Entries on target coordinates
———
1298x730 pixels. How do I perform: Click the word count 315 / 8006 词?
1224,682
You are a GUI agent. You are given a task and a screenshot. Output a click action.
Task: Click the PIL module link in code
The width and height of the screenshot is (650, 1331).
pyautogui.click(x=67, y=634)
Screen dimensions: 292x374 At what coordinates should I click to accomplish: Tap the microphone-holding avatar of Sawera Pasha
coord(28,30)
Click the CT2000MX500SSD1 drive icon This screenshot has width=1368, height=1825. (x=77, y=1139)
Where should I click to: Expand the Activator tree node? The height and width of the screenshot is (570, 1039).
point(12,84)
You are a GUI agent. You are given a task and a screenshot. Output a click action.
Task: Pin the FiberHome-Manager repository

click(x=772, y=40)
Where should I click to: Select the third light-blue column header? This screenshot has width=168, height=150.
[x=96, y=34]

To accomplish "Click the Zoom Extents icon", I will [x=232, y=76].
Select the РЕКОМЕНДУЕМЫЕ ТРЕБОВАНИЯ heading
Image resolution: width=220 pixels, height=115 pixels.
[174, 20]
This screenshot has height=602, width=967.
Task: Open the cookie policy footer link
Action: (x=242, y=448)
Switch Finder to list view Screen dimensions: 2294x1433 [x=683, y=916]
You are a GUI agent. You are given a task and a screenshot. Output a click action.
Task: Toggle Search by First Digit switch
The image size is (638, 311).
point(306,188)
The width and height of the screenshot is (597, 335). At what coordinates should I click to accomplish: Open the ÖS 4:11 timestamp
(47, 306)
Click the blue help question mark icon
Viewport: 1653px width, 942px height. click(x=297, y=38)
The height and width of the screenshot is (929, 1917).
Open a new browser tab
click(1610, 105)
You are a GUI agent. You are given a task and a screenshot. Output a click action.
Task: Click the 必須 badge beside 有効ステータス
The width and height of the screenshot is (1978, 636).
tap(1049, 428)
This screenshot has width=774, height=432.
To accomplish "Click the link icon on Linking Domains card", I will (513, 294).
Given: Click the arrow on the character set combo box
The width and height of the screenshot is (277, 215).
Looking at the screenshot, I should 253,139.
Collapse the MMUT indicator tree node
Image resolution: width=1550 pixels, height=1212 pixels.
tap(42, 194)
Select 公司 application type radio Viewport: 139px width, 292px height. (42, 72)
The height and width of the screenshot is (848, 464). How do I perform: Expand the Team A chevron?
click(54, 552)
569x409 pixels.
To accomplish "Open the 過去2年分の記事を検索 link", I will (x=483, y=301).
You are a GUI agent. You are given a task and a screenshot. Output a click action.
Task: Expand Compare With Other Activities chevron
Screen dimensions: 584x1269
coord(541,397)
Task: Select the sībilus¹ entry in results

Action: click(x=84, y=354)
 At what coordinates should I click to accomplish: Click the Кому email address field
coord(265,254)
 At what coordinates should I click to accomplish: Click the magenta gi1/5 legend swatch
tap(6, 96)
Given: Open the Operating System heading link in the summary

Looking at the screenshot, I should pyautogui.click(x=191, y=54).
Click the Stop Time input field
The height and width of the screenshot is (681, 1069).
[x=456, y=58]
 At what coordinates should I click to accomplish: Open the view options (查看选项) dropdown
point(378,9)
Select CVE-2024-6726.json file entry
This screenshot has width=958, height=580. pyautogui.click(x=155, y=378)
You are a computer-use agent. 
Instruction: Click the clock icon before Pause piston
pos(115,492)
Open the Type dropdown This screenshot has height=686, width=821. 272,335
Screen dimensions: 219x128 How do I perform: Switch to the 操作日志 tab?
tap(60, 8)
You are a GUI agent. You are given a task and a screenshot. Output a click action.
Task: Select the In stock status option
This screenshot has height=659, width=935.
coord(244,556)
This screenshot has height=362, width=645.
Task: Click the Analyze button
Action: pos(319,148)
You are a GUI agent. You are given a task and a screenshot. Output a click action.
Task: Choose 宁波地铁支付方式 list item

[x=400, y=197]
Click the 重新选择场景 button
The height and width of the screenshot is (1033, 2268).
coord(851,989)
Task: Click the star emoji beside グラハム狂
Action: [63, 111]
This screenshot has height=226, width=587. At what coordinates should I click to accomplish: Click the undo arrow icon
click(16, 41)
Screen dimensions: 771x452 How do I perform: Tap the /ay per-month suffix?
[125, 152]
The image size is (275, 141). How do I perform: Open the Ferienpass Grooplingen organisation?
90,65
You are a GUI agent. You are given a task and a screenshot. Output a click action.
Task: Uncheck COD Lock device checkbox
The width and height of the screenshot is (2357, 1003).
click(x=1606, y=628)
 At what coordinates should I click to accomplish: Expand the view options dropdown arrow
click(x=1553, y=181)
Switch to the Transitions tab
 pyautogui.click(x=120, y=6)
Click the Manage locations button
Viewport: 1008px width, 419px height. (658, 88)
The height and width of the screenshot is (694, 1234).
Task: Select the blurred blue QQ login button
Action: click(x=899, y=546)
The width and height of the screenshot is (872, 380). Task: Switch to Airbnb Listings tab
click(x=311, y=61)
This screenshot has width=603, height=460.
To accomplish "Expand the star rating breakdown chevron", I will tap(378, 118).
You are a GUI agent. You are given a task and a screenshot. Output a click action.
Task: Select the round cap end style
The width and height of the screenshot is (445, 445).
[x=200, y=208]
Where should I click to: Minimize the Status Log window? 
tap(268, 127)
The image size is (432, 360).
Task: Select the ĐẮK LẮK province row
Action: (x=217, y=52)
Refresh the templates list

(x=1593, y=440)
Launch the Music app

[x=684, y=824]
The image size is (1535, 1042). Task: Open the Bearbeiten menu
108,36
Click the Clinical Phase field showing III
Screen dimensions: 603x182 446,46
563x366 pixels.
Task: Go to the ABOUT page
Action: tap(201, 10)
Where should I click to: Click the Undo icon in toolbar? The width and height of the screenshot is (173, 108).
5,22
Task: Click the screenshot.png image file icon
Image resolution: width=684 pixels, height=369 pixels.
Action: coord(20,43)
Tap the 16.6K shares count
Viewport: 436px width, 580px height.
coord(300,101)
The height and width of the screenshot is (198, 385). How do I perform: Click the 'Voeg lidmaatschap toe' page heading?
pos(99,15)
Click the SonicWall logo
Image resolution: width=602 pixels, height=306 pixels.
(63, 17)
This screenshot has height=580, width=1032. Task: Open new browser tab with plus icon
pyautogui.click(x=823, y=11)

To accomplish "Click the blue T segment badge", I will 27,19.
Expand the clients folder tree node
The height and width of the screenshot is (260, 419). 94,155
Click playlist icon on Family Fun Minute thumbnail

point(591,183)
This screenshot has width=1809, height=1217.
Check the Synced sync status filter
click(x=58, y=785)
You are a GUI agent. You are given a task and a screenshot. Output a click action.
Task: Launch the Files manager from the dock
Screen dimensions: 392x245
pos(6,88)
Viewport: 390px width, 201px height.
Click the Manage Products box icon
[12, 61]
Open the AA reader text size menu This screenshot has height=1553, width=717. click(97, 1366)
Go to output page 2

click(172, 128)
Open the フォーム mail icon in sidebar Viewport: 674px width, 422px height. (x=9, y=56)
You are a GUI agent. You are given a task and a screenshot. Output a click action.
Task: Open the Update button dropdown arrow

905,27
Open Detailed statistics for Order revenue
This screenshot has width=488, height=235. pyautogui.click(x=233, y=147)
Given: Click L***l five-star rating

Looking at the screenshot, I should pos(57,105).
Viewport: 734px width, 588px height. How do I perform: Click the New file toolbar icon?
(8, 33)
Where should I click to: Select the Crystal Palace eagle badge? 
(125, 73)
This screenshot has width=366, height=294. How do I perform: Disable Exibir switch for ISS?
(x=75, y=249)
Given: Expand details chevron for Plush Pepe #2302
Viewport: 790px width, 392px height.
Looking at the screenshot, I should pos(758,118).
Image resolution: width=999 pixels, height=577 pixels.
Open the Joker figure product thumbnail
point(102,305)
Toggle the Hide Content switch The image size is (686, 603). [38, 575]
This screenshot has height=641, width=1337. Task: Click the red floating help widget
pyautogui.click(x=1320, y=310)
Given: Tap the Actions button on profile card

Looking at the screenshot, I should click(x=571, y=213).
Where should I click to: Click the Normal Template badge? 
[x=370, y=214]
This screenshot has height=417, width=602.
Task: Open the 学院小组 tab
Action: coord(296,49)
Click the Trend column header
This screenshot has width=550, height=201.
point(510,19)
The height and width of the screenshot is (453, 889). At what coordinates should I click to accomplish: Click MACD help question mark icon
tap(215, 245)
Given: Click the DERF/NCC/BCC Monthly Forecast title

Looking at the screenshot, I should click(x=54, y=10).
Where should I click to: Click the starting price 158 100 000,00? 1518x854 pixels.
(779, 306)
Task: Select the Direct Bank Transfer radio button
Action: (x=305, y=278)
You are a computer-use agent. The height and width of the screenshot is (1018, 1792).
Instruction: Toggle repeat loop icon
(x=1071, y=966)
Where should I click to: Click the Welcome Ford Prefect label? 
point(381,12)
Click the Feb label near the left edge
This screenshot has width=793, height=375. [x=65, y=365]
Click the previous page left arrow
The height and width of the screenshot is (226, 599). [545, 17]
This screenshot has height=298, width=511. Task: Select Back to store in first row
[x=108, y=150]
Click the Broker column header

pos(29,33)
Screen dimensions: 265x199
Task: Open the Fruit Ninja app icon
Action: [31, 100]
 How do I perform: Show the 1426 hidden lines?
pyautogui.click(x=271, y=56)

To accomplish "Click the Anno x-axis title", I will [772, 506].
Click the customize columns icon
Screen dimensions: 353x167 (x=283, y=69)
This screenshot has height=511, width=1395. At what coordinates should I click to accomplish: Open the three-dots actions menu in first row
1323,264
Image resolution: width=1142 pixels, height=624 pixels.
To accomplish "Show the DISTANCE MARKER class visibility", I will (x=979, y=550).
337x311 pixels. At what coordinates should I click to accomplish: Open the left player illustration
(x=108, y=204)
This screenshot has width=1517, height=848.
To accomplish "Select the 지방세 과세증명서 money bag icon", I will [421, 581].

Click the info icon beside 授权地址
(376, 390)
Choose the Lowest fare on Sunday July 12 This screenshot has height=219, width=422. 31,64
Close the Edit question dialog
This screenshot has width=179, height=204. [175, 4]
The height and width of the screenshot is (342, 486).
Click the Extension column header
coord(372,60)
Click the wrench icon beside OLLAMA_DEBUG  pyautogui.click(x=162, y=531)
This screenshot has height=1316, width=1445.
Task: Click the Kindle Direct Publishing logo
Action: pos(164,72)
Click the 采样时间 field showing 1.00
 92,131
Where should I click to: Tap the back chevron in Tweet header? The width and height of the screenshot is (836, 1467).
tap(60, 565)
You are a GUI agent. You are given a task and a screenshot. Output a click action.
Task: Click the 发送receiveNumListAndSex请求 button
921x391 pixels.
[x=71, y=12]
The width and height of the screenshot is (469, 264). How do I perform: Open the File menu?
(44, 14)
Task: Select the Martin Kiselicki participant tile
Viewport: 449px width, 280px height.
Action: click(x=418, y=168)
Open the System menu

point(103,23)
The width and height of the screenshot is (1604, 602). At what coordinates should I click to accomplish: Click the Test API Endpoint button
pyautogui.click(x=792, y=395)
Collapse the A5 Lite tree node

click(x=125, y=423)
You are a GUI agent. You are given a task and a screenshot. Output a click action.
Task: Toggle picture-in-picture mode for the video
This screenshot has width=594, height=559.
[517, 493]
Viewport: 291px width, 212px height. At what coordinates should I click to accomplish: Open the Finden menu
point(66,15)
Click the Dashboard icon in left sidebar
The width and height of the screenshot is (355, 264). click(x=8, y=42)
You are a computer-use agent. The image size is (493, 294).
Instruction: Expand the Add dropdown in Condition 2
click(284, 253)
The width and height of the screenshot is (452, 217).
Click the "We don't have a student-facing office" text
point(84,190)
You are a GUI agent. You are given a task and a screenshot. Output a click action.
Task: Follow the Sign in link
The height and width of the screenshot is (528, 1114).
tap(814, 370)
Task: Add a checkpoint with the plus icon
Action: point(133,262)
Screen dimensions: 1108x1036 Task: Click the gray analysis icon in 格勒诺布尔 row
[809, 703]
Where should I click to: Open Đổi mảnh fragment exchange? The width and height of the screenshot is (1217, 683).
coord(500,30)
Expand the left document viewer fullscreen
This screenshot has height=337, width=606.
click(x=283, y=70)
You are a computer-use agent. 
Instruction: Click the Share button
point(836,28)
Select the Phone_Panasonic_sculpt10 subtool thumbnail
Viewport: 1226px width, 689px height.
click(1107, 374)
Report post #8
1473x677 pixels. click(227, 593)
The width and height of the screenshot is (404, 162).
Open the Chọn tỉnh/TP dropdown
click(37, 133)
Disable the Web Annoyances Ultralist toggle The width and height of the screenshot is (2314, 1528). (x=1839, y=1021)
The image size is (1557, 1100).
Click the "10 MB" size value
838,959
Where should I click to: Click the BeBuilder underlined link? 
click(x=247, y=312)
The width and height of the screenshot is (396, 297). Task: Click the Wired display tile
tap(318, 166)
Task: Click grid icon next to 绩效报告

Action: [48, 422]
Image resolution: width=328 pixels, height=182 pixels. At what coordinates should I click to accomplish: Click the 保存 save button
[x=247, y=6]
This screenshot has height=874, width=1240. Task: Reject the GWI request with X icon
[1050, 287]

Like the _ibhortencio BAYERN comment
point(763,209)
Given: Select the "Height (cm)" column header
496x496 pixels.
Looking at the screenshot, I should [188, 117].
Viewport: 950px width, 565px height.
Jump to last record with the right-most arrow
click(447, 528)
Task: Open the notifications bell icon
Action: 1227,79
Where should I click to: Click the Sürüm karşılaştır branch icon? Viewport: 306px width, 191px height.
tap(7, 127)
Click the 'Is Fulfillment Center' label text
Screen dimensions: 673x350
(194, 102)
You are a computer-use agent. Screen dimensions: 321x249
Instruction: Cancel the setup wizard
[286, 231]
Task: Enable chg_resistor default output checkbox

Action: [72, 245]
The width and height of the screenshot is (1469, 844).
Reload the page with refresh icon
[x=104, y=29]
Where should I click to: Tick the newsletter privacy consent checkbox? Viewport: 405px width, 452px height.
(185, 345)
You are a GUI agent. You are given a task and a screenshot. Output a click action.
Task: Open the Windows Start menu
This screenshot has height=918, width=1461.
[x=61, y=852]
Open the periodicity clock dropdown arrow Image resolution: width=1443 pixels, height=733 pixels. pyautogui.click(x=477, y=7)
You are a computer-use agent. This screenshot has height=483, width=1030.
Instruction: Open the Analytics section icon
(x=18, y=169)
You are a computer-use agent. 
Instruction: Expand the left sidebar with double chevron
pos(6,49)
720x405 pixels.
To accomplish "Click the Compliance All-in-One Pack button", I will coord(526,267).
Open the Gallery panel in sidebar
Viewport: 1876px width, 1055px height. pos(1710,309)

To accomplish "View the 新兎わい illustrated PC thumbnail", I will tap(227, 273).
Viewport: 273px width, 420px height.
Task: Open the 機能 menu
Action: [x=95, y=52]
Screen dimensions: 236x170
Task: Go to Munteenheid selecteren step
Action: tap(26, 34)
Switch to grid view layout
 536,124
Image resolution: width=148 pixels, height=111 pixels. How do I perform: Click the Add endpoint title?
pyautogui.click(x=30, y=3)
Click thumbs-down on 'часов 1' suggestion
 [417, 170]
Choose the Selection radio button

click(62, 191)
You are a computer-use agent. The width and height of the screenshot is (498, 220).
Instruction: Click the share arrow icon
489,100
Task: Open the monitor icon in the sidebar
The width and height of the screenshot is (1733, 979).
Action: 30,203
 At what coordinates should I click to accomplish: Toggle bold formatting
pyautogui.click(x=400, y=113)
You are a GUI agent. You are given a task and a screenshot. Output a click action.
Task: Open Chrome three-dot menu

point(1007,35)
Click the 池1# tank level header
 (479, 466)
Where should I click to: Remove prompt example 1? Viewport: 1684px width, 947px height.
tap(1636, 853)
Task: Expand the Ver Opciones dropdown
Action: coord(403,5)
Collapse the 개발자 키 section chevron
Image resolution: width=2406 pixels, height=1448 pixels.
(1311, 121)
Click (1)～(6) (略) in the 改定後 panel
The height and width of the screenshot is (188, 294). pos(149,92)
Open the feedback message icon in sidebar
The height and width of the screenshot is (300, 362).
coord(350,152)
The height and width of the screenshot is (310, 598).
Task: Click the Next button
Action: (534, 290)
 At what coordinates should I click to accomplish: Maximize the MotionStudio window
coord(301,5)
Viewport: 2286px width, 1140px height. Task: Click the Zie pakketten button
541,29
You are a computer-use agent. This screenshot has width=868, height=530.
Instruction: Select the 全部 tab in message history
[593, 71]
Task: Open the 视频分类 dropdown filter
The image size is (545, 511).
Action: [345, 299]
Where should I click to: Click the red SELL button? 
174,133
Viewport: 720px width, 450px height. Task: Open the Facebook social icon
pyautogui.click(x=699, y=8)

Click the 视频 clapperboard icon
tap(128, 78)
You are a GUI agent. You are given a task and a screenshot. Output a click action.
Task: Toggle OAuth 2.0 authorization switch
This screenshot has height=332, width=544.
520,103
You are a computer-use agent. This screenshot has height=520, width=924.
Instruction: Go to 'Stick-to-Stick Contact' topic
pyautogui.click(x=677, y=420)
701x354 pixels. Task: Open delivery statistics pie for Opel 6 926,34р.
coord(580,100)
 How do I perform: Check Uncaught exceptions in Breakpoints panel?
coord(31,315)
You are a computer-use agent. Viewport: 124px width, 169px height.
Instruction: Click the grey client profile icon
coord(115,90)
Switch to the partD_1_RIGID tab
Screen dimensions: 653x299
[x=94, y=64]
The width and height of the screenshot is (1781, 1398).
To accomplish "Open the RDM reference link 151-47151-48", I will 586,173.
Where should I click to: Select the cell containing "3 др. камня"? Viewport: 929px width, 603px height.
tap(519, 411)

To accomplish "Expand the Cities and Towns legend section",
———
= DIRECTION =
Please convert the lines that start with the one containing "Viewport: 720px width, 450px" and run through the one containing "[x=94, y=64]", both included, into a JSON list of strings with one string per line and blank lines left out. Include only those lines.

= TASK RESULT =
[
  "Viewport: 720px width, 450px height. Task: Open the Facebook social icon",
  "pyautogui.click(x=699, y=8)",
  "Click the 视频 clapperboard icon",
  "tap(128, 78)",
  "You are a GUI agent. You are given a task and a screenshot. Output a click action.",
  "Task: Toggle OAuth 2.0 authorization switch",
  "This screenshot has height=332, width=544.",
  "520,103",
  "You are a computer-use agent. This screenshot has height=520, width=924.",
  "Instruction: Go to 'Stick-to-Stick Contact' topic",
  "pyautogui.click(x=677, y=420)",
  "701x354 pixels. Task: Open delivery statistics pie for Opel 6 926,34р.",
  "coord(580,100)",
  " How do I perform: Check Uncaught exceptions in Breakpoints panel?",
  "coord(31,315)",
  "You are a computer-use agent. Viewport: 124px width, 169px height.",
  "Instruction: Click the grey client profile icon",
  "coord(115,90)",
  "Switch to the partD_1_RIGID tab",
  "Screen dimensions: 653x299",
  "[x=94, y=64]"
]